** Data shown follows **

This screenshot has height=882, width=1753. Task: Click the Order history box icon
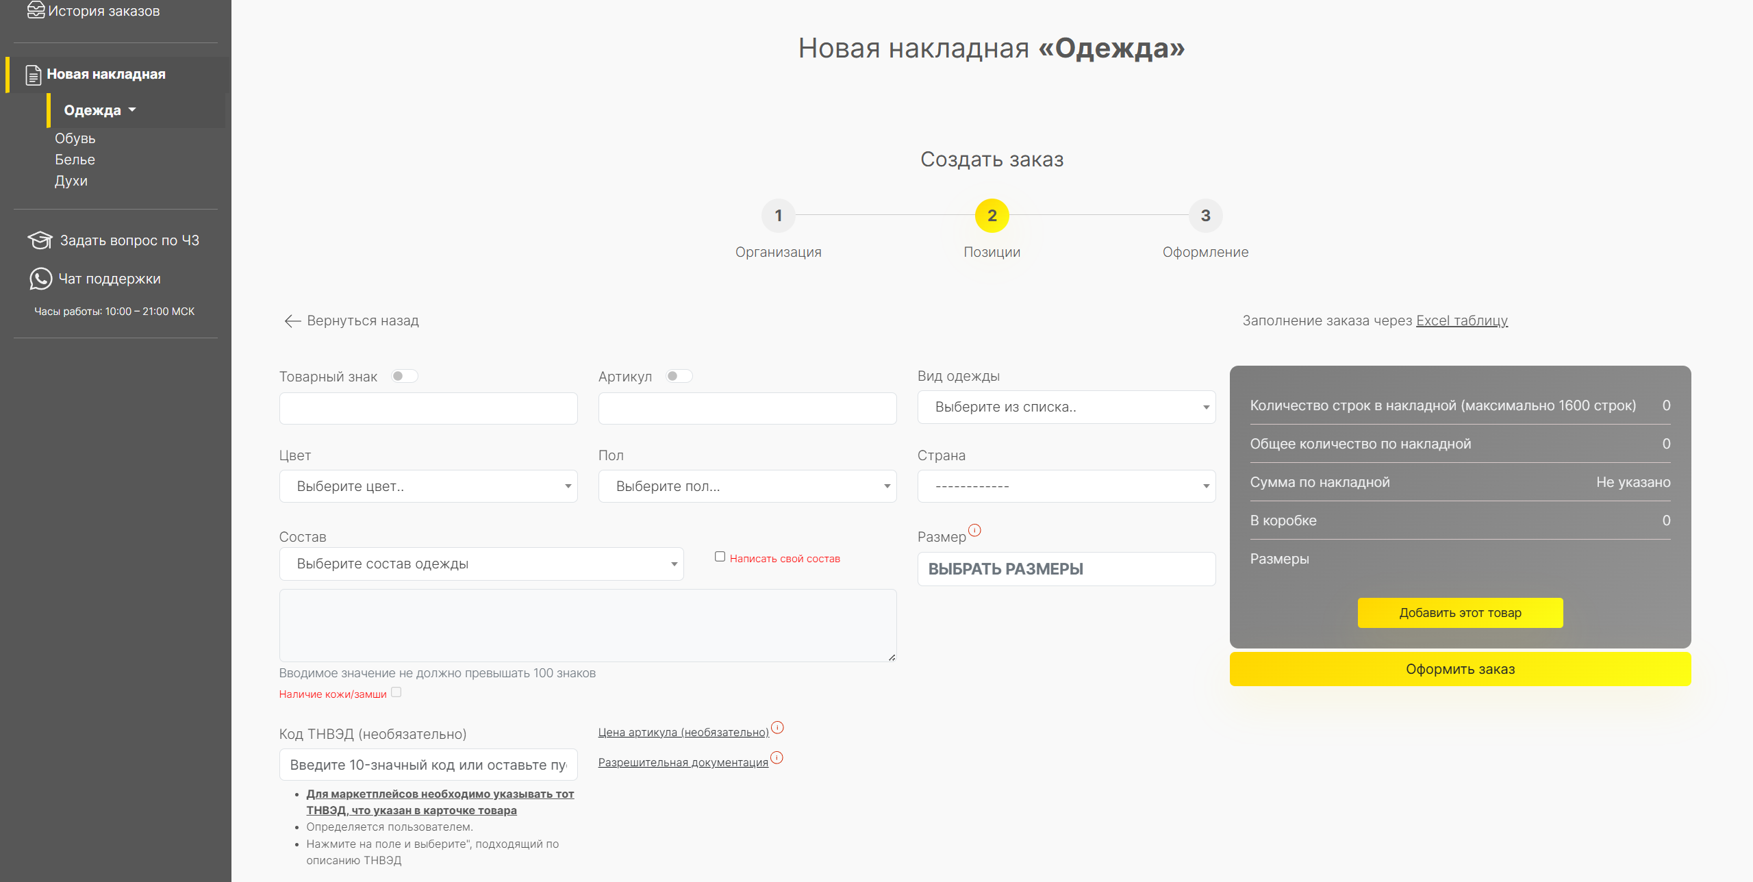(x=36, y=10)
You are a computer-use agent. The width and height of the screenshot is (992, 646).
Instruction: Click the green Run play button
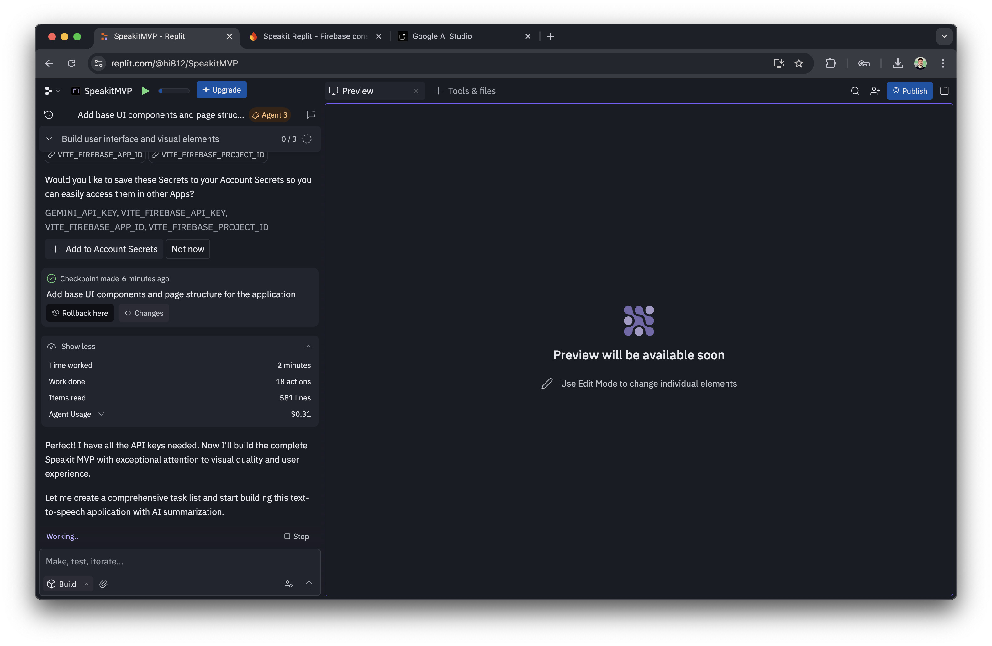tap(145, 91)
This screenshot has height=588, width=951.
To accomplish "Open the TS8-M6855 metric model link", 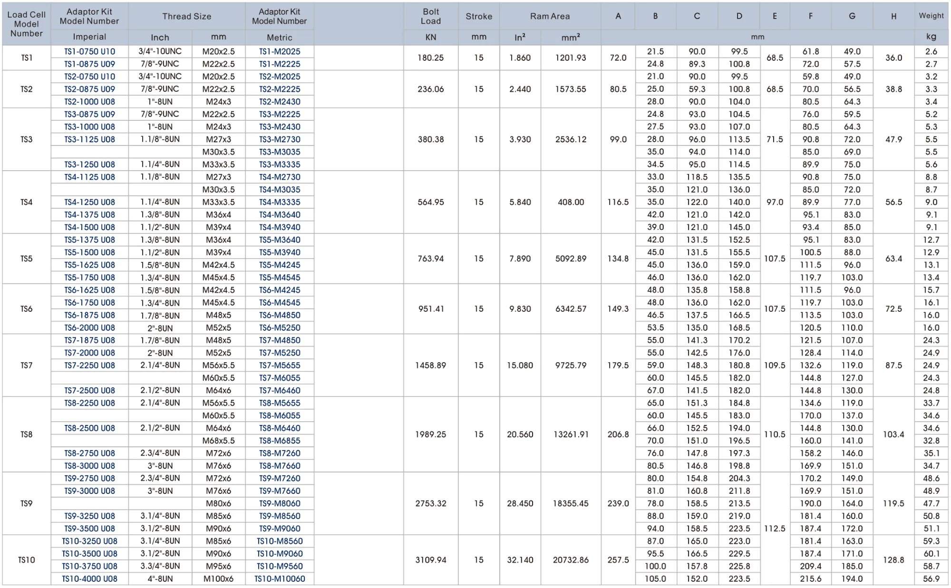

** End of Data shown **

Problem statement: Repeat exactly the lines from the first line of the records above through the line containing "This screenshot has height=588, width=951.", leaving out the pictures.

Response area:
This screenshot has height=882, width=1753. Task: Click the Order history box icon
(x=36, y=10)
You are a computer-use agent. The width and height of the screenshot is (992, 646).
Instruction: Click the green Run play button
tap(145, 91)
This screenshot has height=588, width=951.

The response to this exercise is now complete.